The t-Value Mirage: Why Parametric Tests on Bootstrap Resamples Mislead in Network Science
摘要
Bootstrapping is increasingly popular in cognitive network science as a way to estimate variability in graph-theoretic measures and compare groups of participants. A critical misuse nevertheless persists: applying classical t-tests to bootstrap resamples. This practice treats resampled statistics as if they were independent data, artificially inflating t-values as the number of iterations increases. The result is a “t-value mirage” – apparent significance arising from inappropriate computation rather than true group differences. We demonstrate the problem using semantic fluency data for lists of animal names from English monolingual participants (N = 94) vs. bilingual English-dominant participants (N = 93). Networks were constructed using correlation-based and naïve random walk methods, and three standard metrics were analyzed: average shortest path length (ASPL), clustering coefficient (CC), and modularity (Q). Across increasing bootstrap iteration counts (500, 1,000, 2,000), classical t-tests produced progressively inflated t-values, suggesting false differences between monolingual and bilingual participants in their semantic networks. In contrast, percentile confidence intervals from the bootstrapping distribution remained stable and conservative, indicating no reliable differences.
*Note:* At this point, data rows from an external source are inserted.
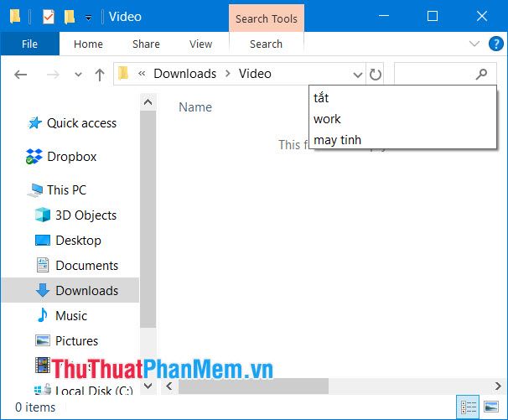Switch to Details view layout

[x=469, y=407]
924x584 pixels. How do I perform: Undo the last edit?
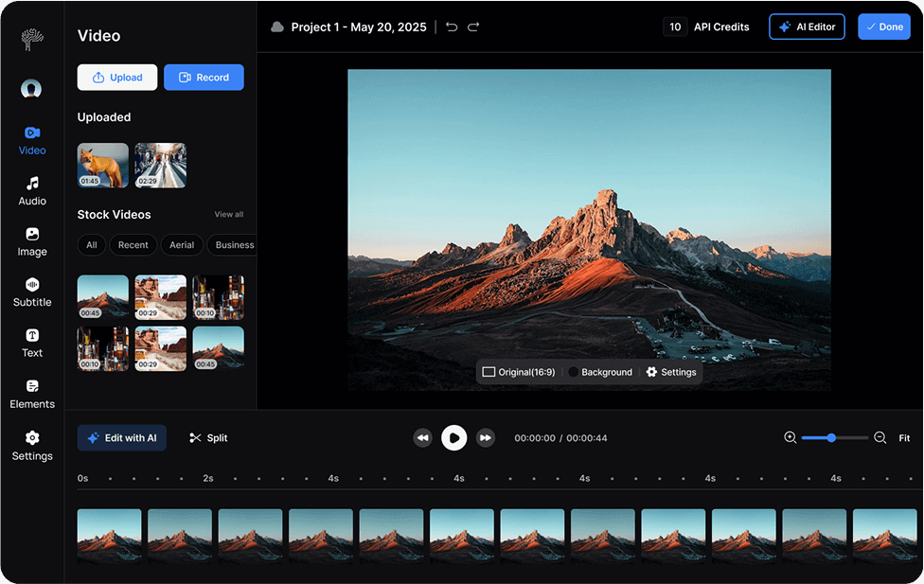[x=452, y=27]
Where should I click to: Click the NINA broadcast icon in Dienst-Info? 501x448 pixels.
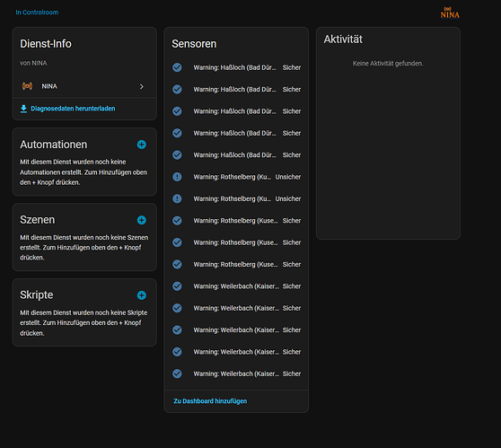click(27, 86)
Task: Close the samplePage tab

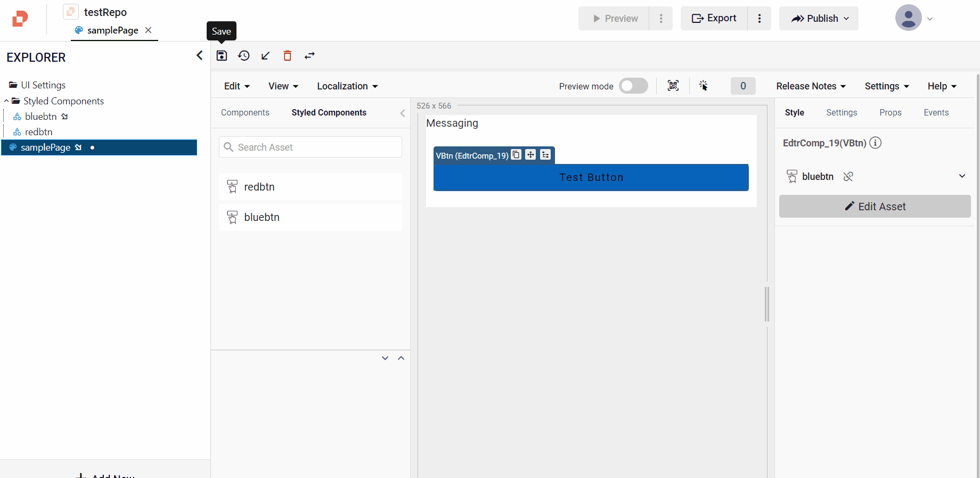Action: tap(149, 30)
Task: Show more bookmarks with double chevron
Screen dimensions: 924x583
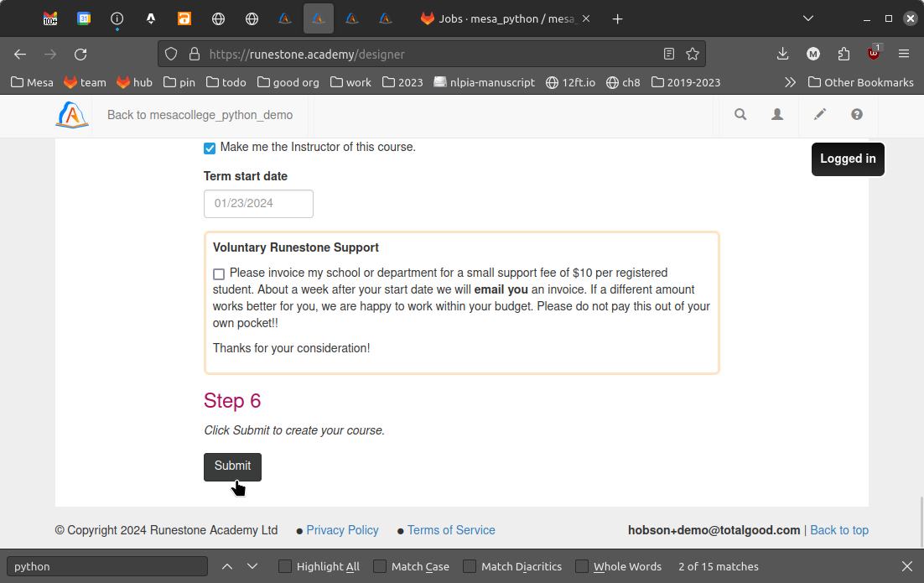Action: tap(790, 82)
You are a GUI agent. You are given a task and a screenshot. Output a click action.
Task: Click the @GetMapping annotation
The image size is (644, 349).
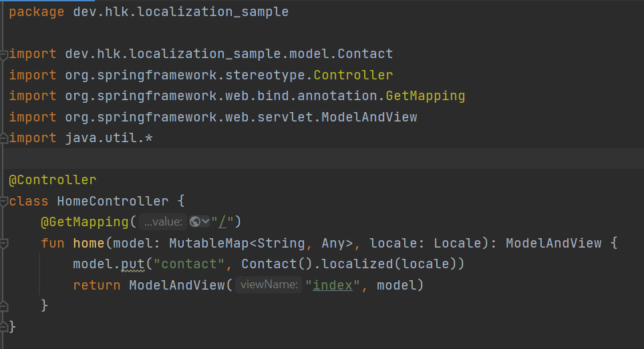(x=84, y=222)
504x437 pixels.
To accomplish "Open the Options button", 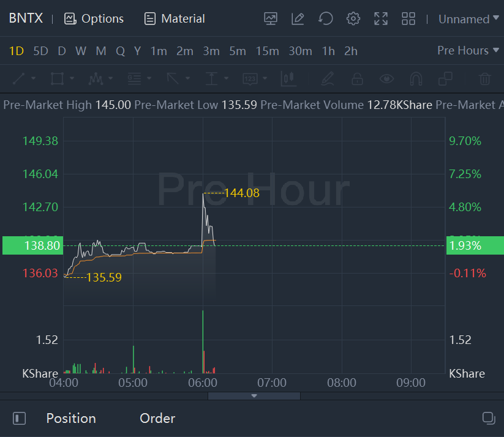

We also conducted permutation testing, which yielded the same inferential outcomes as bootstrap confidence intervals, further confirming that no robust differences exist between the two groups’ network structures. These findings highlight a methodological artifact created by misapplied t-tests and provide a cautionary case study: the t-value mirage is not unique to cognitive data but threatens inference validity across network science. We conclude that bootstrap confidence intervals and permutation tests should replace parametric t-tests for robust inference. Such correction is essential for improving reproducibility and reliability in complex network research.